[Provided records start]

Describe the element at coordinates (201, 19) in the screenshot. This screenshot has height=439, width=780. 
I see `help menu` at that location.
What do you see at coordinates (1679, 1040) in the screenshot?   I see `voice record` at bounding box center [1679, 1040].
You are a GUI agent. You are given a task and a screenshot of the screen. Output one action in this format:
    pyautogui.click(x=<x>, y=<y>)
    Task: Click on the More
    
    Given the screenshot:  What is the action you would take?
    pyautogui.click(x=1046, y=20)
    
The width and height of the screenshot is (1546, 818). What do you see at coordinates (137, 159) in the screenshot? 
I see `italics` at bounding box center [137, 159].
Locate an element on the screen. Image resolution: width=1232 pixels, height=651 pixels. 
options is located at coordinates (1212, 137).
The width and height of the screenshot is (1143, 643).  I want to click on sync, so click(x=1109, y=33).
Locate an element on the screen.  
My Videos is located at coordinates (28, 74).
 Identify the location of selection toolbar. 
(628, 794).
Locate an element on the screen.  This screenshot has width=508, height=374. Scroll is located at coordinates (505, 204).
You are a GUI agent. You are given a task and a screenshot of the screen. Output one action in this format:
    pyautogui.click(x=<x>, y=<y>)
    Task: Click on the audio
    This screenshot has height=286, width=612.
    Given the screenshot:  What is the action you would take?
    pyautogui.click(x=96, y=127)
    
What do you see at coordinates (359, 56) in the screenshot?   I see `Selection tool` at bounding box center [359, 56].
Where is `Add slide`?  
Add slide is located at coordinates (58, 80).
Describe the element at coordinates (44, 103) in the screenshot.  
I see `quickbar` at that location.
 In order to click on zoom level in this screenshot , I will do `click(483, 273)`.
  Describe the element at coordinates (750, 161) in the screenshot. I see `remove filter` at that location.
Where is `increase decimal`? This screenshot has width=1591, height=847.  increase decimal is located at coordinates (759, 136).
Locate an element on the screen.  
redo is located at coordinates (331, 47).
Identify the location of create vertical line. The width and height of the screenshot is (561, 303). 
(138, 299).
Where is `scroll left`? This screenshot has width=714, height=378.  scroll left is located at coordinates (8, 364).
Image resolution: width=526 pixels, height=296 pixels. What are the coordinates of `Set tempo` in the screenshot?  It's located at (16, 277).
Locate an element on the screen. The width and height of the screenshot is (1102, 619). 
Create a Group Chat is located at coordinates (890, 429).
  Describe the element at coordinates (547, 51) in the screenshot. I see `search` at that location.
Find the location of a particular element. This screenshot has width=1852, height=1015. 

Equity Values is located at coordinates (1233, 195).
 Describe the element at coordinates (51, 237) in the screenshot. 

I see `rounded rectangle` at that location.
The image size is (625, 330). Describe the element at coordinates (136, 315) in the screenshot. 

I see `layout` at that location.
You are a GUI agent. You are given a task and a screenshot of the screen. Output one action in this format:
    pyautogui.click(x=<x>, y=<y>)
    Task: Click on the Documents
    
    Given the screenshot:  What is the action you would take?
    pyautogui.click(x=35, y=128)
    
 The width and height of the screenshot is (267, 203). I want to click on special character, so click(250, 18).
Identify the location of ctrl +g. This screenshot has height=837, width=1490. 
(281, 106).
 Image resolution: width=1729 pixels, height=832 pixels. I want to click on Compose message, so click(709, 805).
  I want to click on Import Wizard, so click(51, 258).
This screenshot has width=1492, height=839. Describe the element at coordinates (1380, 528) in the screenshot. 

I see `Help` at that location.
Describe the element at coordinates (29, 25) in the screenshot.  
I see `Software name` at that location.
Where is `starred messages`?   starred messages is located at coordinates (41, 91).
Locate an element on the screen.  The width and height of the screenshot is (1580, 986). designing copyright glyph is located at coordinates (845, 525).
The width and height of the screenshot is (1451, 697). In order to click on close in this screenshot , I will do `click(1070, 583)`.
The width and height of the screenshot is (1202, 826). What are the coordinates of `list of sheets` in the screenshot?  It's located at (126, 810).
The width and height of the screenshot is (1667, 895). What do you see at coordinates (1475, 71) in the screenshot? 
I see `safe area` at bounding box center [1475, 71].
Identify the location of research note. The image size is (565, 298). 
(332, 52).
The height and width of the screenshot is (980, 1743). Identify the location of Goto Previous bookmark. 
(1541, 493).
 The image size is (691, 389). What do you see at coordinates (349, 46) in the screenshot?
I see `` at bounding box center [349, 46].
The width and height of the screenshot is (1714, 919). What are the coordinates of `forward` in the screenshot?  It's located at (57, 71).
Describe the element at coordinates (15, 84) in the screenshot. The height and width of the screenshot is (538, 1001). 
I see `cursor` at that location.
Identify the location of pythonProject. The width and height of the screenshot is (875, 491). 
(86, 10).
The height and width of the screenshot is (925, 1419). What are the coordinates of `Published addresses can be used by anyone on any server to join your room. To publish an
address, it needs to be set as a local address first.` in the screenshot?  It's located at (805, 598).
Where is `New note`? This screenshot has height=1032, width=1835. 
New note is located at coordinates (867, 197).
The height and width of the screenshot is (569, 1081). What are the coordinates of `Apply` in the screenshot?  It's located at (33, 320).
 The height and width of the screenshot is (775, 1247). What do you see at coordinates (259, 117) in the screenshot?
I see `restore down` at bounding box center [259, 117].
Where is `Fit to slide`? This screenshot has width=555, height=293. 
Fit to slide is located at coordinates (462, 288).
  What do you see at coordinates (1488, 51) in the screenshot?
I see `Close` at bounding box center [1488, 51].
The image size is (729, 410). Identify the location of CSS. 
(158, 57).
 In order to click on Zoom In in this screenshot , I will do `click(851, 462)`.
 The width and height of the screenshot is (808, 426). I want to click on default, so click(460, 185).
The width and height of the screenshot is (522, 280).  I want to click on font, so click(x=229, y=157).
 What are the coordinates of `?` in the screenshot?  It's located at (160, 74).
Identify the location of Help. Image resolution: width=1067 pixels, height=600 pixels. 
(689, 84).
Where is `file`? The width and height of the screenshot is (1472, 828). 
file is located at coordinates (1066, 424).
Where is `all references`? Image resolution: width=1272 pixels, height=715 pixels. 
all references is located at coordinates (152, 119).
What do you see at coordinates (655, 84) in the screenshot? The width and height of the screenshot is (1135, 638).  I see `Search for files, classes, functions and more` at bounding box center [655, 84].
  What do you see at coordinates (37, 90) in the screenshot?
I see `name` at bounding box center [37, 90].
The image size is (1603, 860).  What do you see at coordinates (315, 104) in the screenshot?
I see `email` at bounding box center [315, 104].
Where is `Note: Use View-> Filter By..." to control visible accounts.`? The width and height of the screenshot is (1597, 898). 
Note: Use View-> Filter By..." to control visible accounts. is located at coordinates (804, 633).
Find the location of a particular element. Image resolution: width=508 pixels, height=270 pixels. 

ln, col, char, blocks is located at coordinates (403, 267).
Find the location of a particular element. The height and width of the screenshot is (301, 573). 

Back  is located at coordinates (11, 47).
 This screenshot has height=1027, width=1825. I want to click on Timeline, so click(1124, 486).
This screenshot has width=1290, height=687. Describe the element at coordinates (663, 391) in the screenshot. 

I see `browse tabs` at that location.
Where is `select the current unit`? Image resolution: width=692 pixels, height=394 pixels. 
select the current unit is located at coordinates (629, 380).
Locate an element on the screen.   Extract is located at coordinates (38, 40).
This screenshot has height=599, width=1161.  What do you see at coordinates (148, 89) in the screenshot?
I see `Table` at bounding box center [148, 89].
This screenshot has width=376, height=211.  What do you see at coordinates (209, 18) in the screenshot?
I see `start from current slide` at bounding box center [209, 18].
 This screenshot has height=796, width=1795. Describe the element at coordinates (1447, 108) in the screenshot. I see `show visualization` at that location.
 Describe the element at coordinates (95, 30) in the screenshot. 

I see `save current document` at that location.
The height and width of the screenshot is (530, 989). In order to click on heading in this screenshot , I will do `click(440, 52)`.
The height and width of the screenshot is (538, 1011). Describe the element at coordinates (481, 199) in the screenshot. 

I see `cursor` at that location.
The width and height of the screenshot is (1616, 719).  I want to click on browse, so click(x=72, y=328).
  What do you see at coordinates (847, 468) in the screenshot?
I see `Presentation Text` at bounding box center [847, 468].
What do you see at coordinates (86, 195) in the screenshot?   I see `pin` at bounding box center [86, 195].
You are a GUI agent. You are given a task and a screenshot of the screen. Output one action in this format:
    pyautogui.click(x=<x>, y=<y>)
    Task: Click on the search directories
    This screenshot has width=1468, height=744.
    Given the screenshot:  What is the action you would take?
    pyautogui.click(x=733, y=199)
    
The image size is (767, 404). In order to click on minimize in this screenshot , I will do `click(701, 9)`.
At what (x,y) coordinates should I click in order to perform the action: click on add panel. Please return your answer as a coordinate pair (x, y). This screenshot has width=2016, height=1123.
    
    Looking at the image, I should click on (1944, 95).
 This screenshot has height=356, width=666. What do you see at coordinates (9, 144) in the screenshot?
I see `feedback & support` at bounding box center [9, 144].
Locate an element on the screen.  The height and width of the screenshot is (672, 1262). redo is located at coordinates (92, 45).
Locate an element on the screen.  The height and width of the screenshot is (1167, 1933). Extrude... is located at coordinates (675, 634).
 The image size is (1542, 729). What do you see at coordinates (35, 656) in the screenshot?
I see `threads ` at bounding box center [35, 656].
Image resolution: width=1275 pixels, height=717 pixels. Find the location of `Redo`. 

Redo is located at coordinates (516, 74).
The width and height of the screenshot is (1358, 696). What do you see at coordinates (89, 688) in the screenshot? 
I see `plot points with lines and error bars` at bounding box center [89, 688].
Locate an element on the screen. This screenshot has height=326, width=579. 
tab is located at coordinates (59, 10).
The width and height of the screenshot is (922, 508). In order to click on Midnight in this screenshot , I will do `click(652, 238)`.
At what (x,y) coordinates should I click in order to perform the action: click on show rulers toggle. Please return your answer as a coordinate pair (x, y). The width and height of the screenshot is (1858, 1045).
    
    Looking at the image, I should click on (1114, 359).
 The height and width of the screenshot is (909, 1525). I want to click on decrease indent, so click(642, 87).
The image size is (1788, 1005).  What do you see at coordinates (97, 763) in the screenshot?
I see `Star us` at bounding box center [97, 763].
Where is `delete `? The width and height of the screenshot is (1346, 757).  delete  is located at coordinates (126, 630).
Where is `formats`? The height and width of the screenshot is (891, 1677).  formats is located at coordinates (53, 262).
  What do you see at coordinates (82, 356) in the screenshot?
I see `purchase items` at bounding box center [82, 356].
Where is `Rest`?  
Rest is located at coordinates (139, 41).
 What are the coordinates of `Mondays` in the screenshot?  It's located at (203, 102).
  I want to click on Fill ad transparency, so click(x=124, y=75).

[Provided records end]

• **Required task**
Recast the lines of the records as a Markdown table with the columns Row and Line, beginning at the line that contains "has height=1032, width=1835." and stopping after the line that contains "coordinates (804, 633).". Leave out blank lines.

• **The result**
| Row | Line |
|---|---|
| 1 | Where is `New note`? This screenshot has height=1032, width=1835.  |
| 2 | New note is located at coordinates (867, 197). |
| 3 | The height and width of the screenshot is (569, 1081). What are the coordinates of `Apply` in the screenshot?  It's located at (33, 320). |
| 4 |  The height and width of the screenshot is (775, 1247). What do you see at coordinates (259, 117) in the screenshot? |
| 5 | I see `restore down` at bounding box center [259, 117]. |
| 6 | Where is `Fit to slide`? This screenshot has width=555, height=293.  |
| 7 | Fit to slide is located at coordinates (462, 288). |
| 8 |   What do you see at coordinates (1488, 51) in the screenshot? |
| 9 | I see `Close` at bounding box center [1488, 51]. |
| 10 | The image size is (729, 410). Identify the location of CSS.  |
| 11 | (158, 57). |
| 12 |  In order to click on Zoom In in this screenshot , I will do `click(851, 462)`. |
| 13 |  The width and height of the screenshot is (808, 426). I want to click on default, so click(460, 185). |
| 14 | The width and height of the screenshot is (522, 280).  I want to click on font, so click(x=229, y=157). |
| 15 |  What are the coordinates of `?` in the screenshot?  It's located at (160, 74). |
| 16 | Identify the location of Help. Image resolution: width=1067 pixels, height=600 pixels.  |
| 17 | (689, 84). |
| 18 | Where is `file`? The width and height of the screenshot is (1472, 828).  |
| 19 | file is located at coordinates (1066, 424). |
| 20 | Where is `all references`? Image resolution: width=1272 pixels, height=715 pixels.  |
| 21 | all references is located at coordinates (152, 119). |
| 22 | What do you see at coordinates (655, 84) in the screenshot? The width and height of the screenshot is (1135, 638).  I see `Search for files, classes, functions and more` at bounding box center [655, 84]. |
| 23 |   What do you see at coordinates (37, 90) in the screenshot? |
| 24 | I see `name` at bounding box center [37, 90]. |
| 25 | The image size is (1603, 860).  What do you see at coordinates (315, 104) in the screenshot? |
| 26 | I see `email` at bounding box center [315, 104]. |
| 27 | Where is `Note: Use View-> Filter By..." to control visible accounts.`? The width and height of the screenshot is (1597, 898).  |
| 28 | Note: Use View-> Filter By..." to control visible accounts. is located at coordinates (804, 633). |